My friends you could not be more wrong. During my time in Spain I have inhabited two different cities, but more importantly two different cultures, neither of which identify themselves as anything but Basque and Catalan.

While we could get into a debate about cultural differences and the cross cutting cleavages of Spanish society, I would like to forgo that for the moment and focus on the food. San Sebastian is a food mecca. Everybody knows it and the city knows it too. Per capita, it has the most Michelin stars of any city in the world besides Tokyo and you would be hard pressed to walk into a place and find disappointment in anything that you are served.

San Sebastian and the Spanish Basque for that matter are specialists in the art of small food. Pintxos are not tapas, lets get that straight. They are something in a league of their own, adapting to Spanish tastes with a Basque flair. They are quick and they are slow, big and small, subtle and bold. They characterize the sea, the land and the region all at the same time while being approachable and affordable.

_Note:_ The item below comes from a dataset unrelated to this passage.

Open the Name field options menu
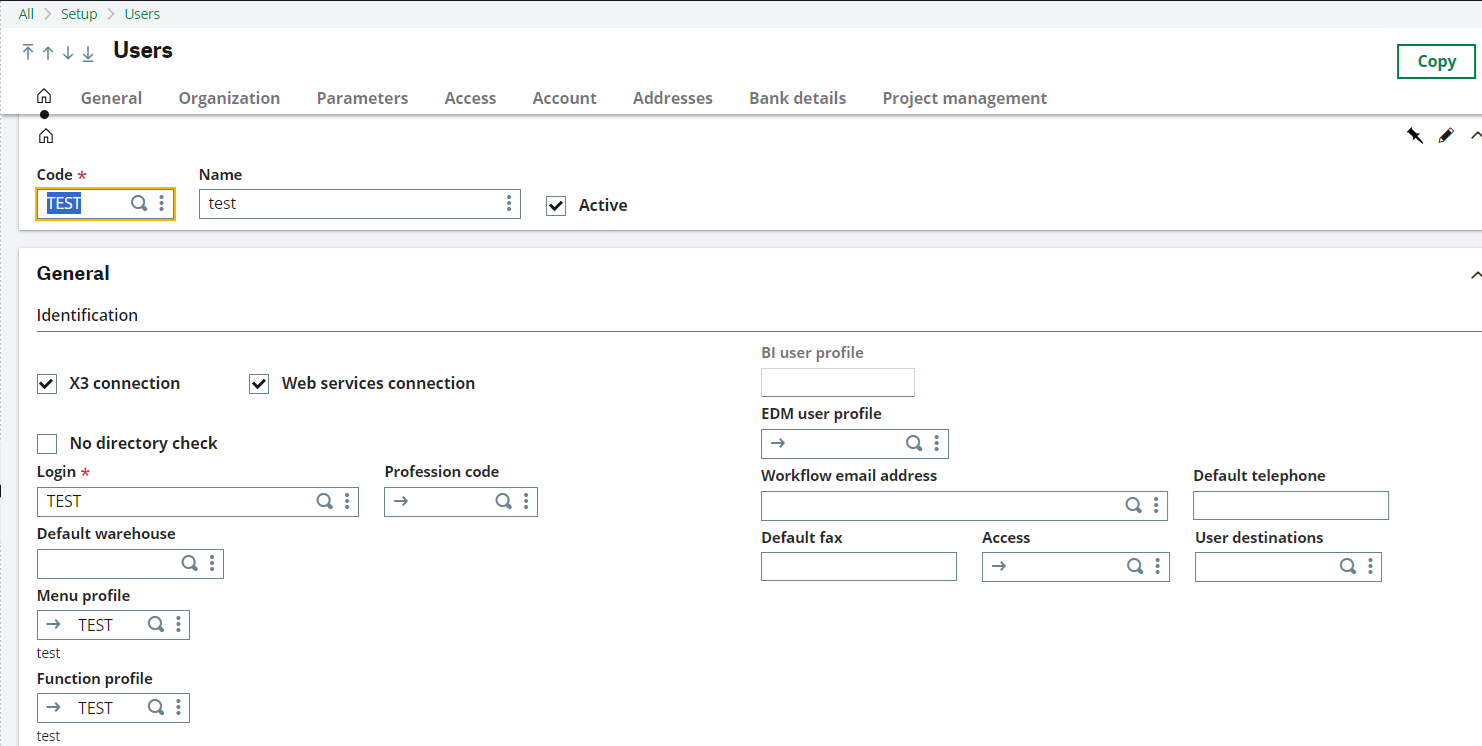The height and width of the screenshot is (746, 1482). click(509, 203)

Here´s how it goes. You walk into a bar, and there are many. Parte Vieja, the old town of San Sebastian notoriously sits atop the worlds bar scene with nearly 200 of them tucked tightly together in the ancient narrow streets. You seriously can’t go wrong no matter where you end up and its hard to find a place that doesn’t immediately suck you in while walking by.

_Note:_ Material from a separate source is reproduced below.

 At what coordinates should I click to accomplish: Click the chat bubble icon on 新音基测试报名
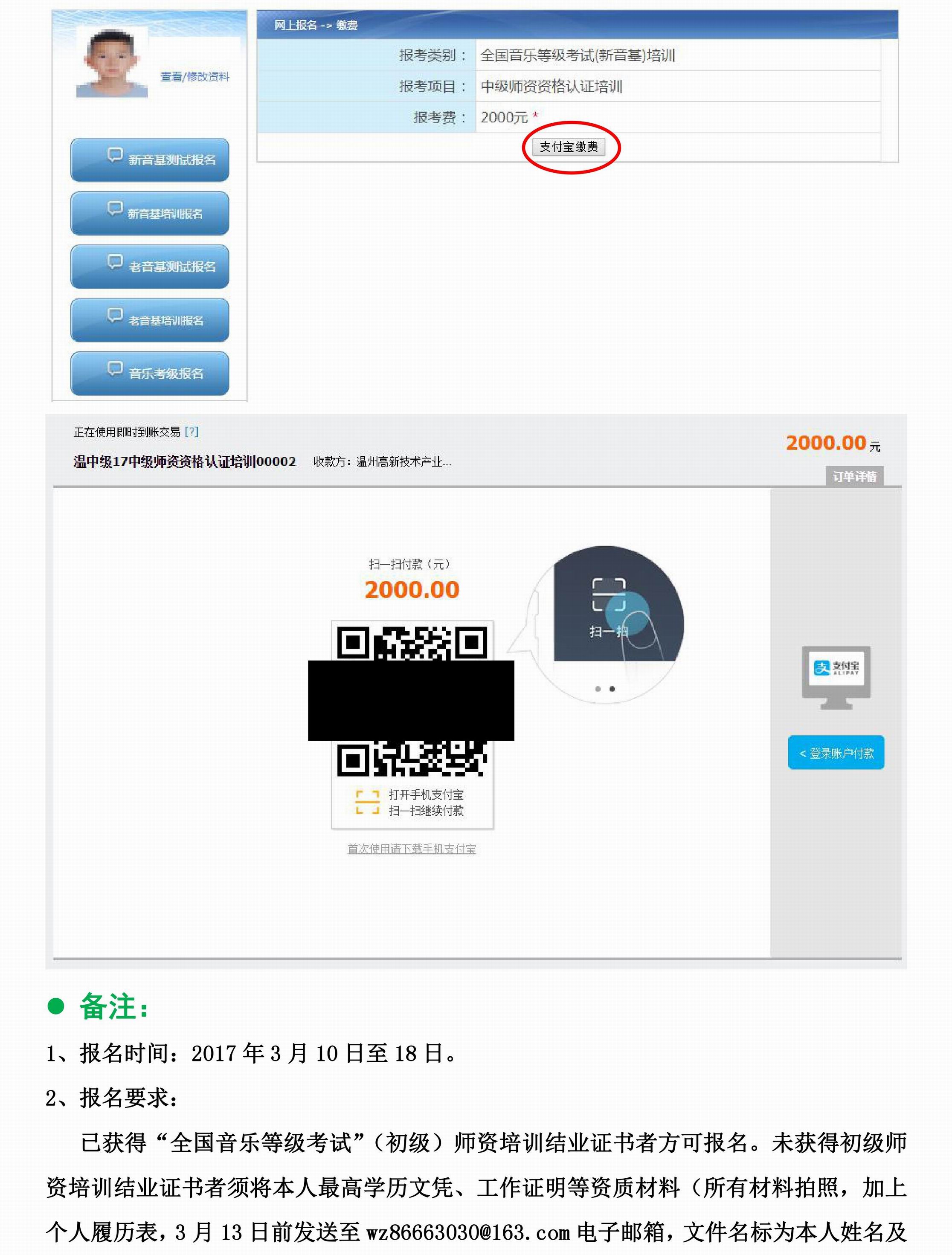pyautogui.click(x=115, y=155)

Gaze through any window of a restaurant in the old city and you will see a bar, people and pintxos. Sitting upon seemingly every bar in the city is an array of pintxos, big and small and they are waiting for you. They are reminiscent of the Italian crostini but with many, many more options.

The specialities that you can find here include Gambas (baby fish), Txangurro (Spider Crab), Txipirones (Squid) as well as artichokes which happen to be in season right now. Pintxos are intoxicating, addicting and for only two to three euros per, hard to pass up. Add a glass of sidre, a local Basque apple cider or a glass of the house wine and you are in business.

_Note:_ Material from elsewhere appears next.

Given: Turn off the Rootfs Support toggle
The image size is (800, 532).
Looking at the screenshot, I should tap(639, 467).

While the cold bar holds various ways to satisfy anyones inner foodie, many places don´t stop there. Tons of bars up the ante plenty by adding hot items cooked to order as well. Many places are known for their veal cheek in red wine sauce, grilled octopus and the omnipresent roasted foie gras. While each bar has their own take on it, the classics are the classics, and they are not to be messed with.

Many places, especially the famous ones get packed to the brim with hungry patrons as soon as the doors open. You fight your way to the front and you order that pintxo, you have too. While people are often turned off by large crowded places, the Basque people seem to thrive in it, a whirlwind of the serving and the served, hungry and full. Another glass of wine? Sure…I can and will swim through the hoards for it, because it is simply that damn good. And most importantly, I´m happy to do so.

Pintxos are like life, many good options, many great options and a list of regrets. You can’t try them all so you have to be satisfied with what you got, and there is a lot to be said for that. As for now I will continue to enjoy what small bite comes next in a land built for a foodie.